* **Required action**
From the data below, copy each line that includes the word "Switch".

---- Listed entries

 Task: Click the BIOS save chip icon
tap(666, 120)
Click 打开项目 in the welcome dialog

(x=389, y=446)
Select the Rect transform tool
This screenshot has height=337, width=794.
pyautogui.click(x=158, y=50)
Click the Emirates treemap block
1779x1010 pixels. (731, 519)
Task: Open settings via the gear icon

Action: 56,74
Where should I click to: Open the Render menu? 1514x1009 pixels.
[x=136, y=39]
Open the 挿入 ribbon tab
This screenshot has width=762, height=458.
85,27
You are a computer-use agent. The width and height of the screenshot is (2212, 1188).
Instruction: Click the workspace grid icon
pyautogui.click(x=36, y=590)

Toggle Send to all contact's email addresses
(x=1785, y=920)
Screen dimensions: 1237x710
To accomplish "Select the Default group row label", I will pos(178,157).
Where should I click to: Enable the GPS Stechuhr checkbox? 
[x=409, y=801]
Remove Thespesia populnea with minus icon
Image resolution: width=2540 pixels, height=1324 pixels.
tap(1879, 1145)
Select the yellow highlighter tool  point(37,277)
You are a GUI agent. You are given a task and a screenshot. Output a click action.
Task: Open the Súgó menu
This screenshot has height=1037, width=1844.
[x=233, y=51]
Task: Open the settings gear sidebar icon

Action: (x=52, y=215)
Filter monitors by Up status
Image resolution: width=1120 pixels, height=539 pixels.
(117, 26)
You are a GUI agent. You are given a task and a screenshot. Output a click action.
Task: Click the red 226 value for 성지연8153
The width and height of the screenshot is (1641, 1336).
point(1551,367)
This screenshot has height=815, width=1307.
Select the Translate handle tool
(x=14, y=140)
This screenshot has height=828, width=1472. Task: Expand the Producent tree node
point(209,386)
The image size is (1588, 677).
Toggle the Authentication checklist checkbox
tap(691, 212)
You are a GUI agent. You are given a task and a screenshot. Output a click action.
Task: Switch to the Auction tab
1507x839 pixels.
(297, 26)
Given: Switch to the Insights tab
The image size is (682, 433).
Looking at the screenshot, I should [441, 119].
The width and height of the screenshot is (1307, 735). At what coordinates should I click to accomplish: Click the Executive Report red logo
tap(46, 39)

--------

* **Answer section**
Task: Switch to the Auction tab
Given: Switch to the Insights tab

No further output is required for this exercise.